Connections
Hailed as the origin of modern thought, the Scientific Revolution must also be seen as a product of its past. Borrowing from Islamic cultural achievements, medieval universities gave rise to important new scholarship in mathematics and natural philosophy. In turn, the ambition and wealth of Renaissance patrons nurtured intellectual curiosity and encouraged scholarly research and foreign exploration. Natural philosophers pioneered new methods of explaining and observing nature while drawing on centuries-old traditions of astrology, alchemy, and magic. A desire to control and profit from empire led the Spanish, followed by their European rivals, to explore and catalogue the flora and fauna of their American colonies. These efforts resulted in new frameworks in natural history.
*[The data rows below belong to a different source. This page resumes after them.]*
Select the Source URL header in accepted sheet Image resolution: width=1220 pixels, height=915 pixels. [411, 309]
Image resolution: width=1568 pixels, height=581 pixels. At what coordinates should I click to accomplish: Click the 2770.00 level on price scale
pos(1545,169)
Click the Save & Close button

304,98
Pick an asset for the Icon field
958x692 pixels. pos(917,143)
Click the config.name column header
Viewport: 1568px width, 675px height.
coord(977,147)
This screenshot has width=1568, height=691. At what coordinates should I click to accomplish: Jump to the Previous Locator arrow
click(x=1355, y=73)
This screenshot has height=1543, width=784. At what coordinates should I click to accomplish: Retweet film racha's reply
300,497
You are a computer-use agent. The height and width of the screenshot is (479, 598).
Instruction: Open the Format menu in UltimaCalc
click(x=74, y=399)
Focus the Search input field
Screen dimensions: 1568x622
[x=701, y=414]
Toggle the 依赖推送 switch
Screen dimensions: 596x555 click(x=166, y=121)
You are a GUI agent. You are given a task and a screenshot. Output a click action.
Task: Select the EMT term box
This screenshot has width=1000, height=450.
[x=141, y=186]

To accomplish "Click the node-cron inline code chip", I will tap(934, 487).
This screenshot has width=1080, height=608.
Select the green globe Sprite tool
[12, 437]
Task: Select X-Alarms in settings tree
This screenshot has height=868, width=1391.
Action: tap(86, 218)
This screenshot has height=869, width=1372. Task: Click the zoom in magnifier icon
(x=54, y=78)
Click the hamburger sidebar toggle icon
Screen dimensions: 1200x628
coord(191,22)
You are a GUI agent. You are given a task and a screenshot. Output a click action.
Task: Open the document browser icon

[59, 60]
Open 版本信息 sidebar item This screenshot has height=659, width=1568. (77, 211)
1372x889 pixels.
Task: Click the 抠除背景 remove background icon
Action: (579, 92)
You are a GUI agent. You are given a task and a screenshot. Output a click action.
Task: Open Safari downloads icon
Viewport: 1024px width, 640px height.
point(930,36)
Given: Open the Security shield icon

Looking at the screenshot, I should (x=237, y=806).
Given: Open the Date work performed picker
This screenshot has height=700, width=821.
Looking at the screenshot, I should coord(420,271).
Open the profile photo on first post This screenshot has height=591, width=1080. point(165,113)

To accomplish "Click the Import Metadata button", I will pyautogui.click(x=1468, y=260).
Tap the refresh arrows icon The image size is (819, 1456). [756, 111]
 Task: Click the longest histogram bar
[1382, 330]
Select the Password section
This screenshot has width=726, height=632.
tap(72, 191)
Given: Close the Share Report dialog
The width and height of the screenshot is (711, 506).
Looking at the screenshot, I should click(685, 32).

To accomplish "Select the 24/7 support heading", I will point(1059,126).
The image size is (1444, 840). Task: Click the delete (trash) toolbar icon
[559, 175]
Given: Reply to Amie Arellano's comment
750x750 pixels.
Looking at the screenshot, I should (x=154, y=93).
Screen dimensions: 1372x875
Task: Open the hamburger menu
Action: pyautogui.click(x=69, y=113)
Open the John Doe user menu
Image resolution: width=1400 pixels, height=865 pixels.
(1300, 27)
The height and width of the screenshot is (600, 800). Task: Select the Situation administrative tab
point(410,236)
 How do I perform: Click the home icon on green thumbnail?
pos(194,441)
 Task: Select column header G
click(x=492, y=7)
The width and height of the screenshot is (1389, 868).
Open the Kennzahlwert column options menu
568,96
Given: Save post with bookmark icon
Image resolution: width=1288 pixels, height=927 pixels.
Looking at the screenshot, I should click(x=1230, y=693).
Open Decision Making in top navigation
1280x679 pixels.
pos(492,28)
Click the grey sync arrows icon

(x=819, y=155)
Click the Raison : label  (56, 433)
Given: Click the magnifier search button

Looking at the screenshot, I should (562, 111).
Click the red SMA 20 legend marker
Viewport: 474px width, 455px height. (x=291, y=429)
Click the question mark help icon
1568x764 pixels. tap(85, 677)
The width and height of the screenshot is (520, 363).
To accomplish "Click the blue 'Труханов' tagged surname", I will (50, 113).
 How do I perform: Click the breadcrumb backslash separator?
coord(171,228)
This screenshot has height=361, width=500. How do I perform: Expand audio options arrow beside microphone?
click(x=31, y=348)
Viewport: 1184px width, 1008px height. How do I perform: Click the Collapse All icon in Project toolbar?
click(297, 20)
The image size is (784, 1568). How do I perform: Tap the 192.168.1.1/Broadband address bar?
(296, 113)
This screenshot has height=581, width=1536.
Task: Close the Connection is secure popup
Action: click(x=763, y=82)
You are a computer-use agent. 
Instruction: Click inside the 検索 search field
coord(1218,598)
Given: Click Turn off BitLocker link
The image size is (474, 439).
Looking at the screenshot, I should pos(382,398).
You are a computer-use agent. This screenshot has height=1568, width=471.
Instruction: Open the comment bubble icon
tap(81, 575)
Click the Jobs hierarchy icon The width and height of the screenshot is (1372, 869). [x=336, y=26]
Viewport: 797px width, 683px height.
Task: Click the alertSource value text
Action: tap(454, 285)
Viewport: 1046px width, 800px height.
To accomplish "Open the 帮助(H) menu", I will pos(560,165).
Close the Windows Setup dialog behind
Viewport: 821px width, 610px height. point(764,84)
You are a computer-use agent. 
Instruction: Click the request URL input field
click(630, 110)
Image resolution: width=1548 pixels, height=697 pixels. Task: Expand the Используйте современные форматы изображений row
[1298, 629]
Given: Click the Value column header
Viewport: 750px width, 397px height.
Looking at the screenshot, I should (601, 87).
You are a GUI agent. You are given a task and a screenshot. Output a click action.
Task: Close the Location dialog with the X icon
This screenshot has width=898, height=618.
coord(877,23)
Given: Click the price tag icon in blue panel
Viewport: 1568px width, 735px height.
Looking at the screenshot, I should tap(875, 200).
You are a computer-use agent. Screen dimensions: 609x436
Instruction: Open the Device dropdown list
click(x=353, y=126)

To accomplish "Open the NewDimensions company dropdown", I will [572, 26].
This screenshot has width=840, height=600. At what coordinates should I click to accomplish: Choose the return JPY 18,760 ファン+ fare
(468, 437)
Enlightenment ideas of the eighteenth century were a similar blend of past and present, progressive and traditional, homegrown and foreign-inspired. Enlightenment thinkers advocated universal rights and liberties but also preached the biological inferiority of non-Europeans and women. Their principles often served as much to bolster absolutist regimes as to inspire revolutionaries to fight for human rights.
New notions of progress and social improvement would drive Europeans to embark on world-changing revolutions in politics and industry (see Chapters 22 and 23) at the end of the eighteenth century. These revolutions provided the basis for modern democracy and unprecedented scientific advancement. Yet some critics have seen a darker side. For them, the mastery over nature enabled by the Scientific Revolution now threatens to overwhelm the earth’s fragile equilibrium, and the Enlightenment belief in the universal application of reason can lead to intolerance of other people’s spiritual, cultural, and political values.
As the era of European exploration and conquest gave way to empire building, the eighteenth century witnessed increased consolidation of global markets and bitter competition among Europeans. The eighteenth-century Atlantic world thus tied the shores of Europe, the Americas, and Africa in a web of commercial and human exchange, including the tragedy of slavery, discussed in Chapter 20. The Atlantic world maintained strong ties with trade in the Pacific and the Indian Ocean.